10. Subject to the terms of the applicable limited partnership
agreement, a Partnership will be permitted to enter into transactions
involving (a) an MSDW entity; (b) a portfolio company, (c) any Partner
or person or entity affiliated with a Partner, (d) an investment fund
or separate account that is organized for the benefit of investors who
are not affiliated with MSDW and over which an MSDW entity will
exercise investment discretion (a ``Third Party Fund''), or (e) any
partner or other investor of a Third Party Fund that is not affiliated
with MSDW (a ``Third Party Investor''). These transactions may include
a Partnership's purchase or sale of an investment or an interest from
or to any MSDW entity or Third Party Fund, acting as principal. Prior
to entering into these transactions, the General Partner must determine
that the terms are fair to the Partners.
11. A Partnership will not invest more than 15% of its assets in
securities issued by registered investment companies (with the
exception of temporary investments in money market funds). A
Partnership will not acquire any security issued by a registered
investment company if immediately after the acquisition, the
Partnership will own more than 3% of the outstanding voting stock of
the registered investment company.
12. An MSDW entity (including the General Partner) acting as agent
or
[[Page 15669]]
broker may receive placement fees, advisory fees, or other compensation
from a Partnership or portfolio company in connection with a
Partnership's purchases or sale of securities, provided the placement
fees, advisory fees, or other compensation are ``usual or customary.''
Fees or other compensation will be deemed ``usual and customary'' only
if (a) the Partnership is purchasing or selling securities with other
unaffiliated third parties, including Third Party Funds; (b) the fees
or other compensation being charged to the Partnership are also being
charged to the unaffiliated third parties, including third Party Funds;
and (c) the amount of securities being purchased or sold by the
Partnership does not exceed 50% of the total amount of securities being
purchased or sold by the Partnership and the unaffiliated third
parties, including Third Party Funds. MSDW entities (including the
General Partner) also may be compensated for services to entities in
which the Partnerships invest and to entities that are competitors of
these entities, and may otherwise engage in normal business activities
that conflict with the interests of the Partnerships.

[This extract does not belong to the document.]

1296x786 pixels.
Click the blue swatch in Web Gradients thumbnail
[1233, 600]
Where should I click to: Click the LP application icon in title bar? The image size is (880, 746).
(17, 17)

Applicants' Legal Analysis
1. Section 6(b) of the Act provides, in part, that the Commission
will exempt employees' securities companies from the provisions of the
Act to the extent that the exemption is consistent with the protection
of investors. Section 6(b) provides that the Commission will consider,
in determining the provisions of the Act from which the company should
be exempt, the company's form of organization and capital structure,
the persons owning and controlling its securities, the price of the
company's securities and the amount of any sales load, how the
company's funds are invested, and the relationship between the company
and the issuers of the securities in which it invests. Section 2(a)(13)
defines an employees' securities company, in relevant part, as any
investment company all of whose securities are beneficially owned (a)

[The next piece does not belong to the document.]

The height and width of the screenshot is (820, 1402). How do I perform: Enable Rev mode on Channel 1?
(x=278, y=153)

by current or former employees, or persons on retainer, of one or more
affiliated employers, (b) by immediate family members of such persons,
or (c) by such employer or employers together with any of the persons
in (a) or (b).
2. Section 7 of the Act generally prohibits an investment company
that is not registered under section 8 of the Act from selling or
redeeming its securities. Section 6(e) provides that, in connection
with any order exempting an investment company from any provision of
section 7, certain provisions of the Act, as specified by the
Commission, will be applicable to the company and other persons dealing
with the company as though the company were registered under the Act.
Applicants request an order under sections 6(b) and 6(e) of the Act for
an exemption from all provisions of the Act except section 9, section
17 (other than certain provisions of paragraphs (a), (d), (e), (f),
(g), and (j)), section 30 (other than certain provisions of paragraphs
(a), (b), (e), and (h)), sections 36 through 53, and the rules and
regulations thereunder.
3. Section 17(a) generally prohibits any affiliated person of a
registered investment company, or any affiliated person of an
affiliated person, acting as principal, from knowingly selling or
purchasing any security or other property to or from the company.

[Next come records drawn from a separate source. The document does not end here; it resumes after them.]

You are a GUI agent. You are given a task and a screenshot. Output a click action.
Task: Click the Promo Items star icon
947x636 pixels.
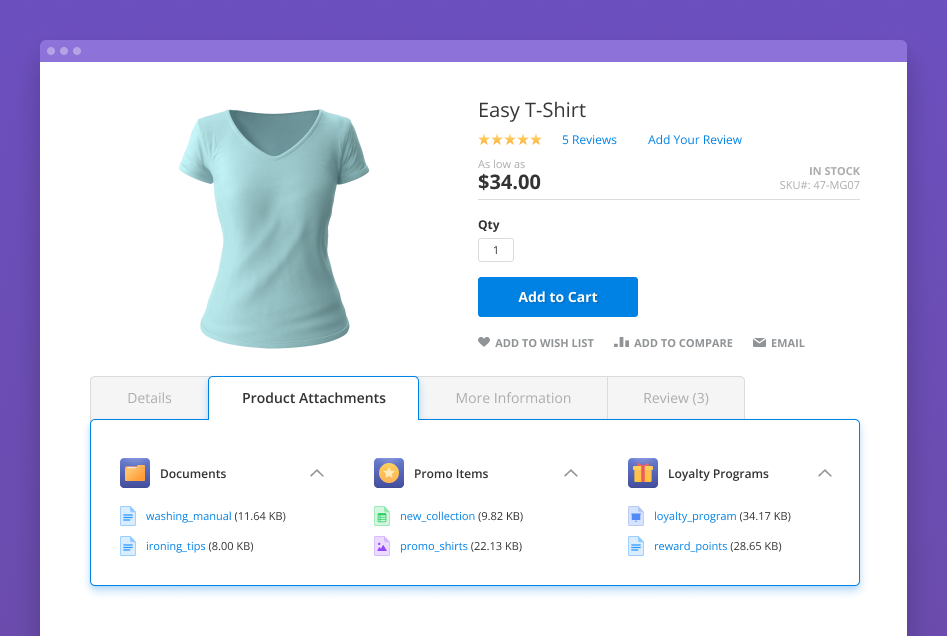(389, 473)
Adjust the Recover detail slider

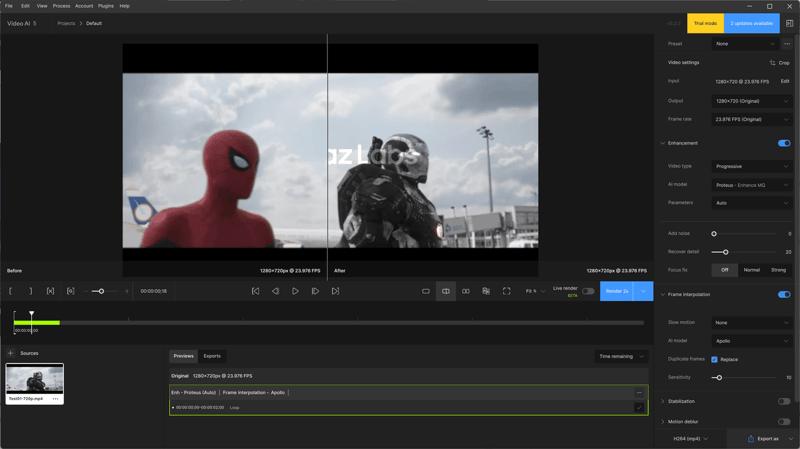point(726,252)
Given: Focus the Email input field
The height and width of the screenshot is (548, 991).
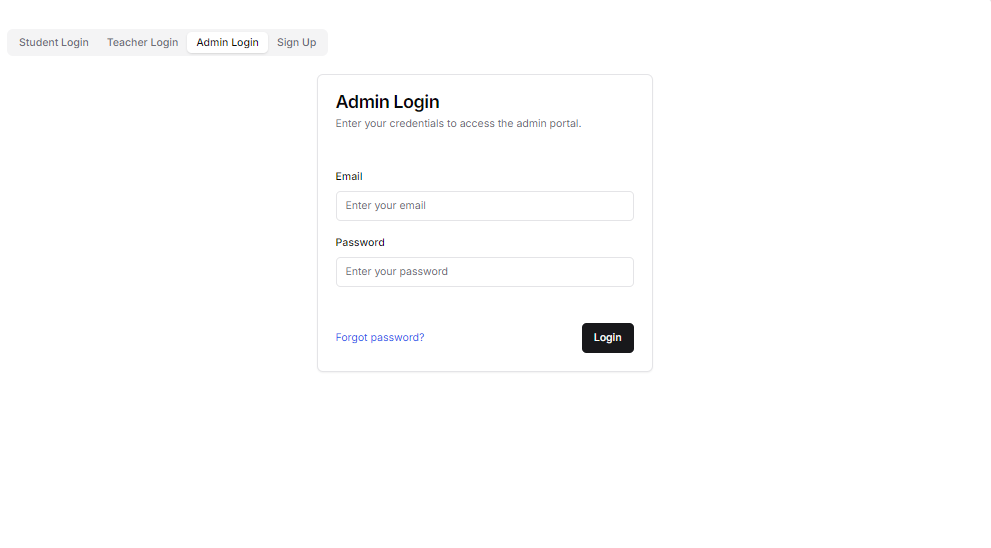Looking at the screenshot, I should [x=485, y=206].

Applicants request an exemption from section 17(a) to permit 9(a) an
MSDW entity or a Third Party Fund, acting as principal, to engage in
any transaction directly or indirectly with any Partnership or any
company controlled by the Partnership; (b) any Partnership to invest in
or engage in any transaction with any MSDW entity, acting as principal,
(i) in which the Partnership, any company controlled by the
Partnership, or any MSDW entity or Third Party Fund has invested or
will invest, or (ii) with which the Partnership, any company controlled
by the Partnership, or any MSDW entity or third Party Fund will become
affiliated; and (c) a third Party Investor, acting as principal, to
engage in any transaction directly or indirectly with any Partnership
or any company controlled by the Partnership.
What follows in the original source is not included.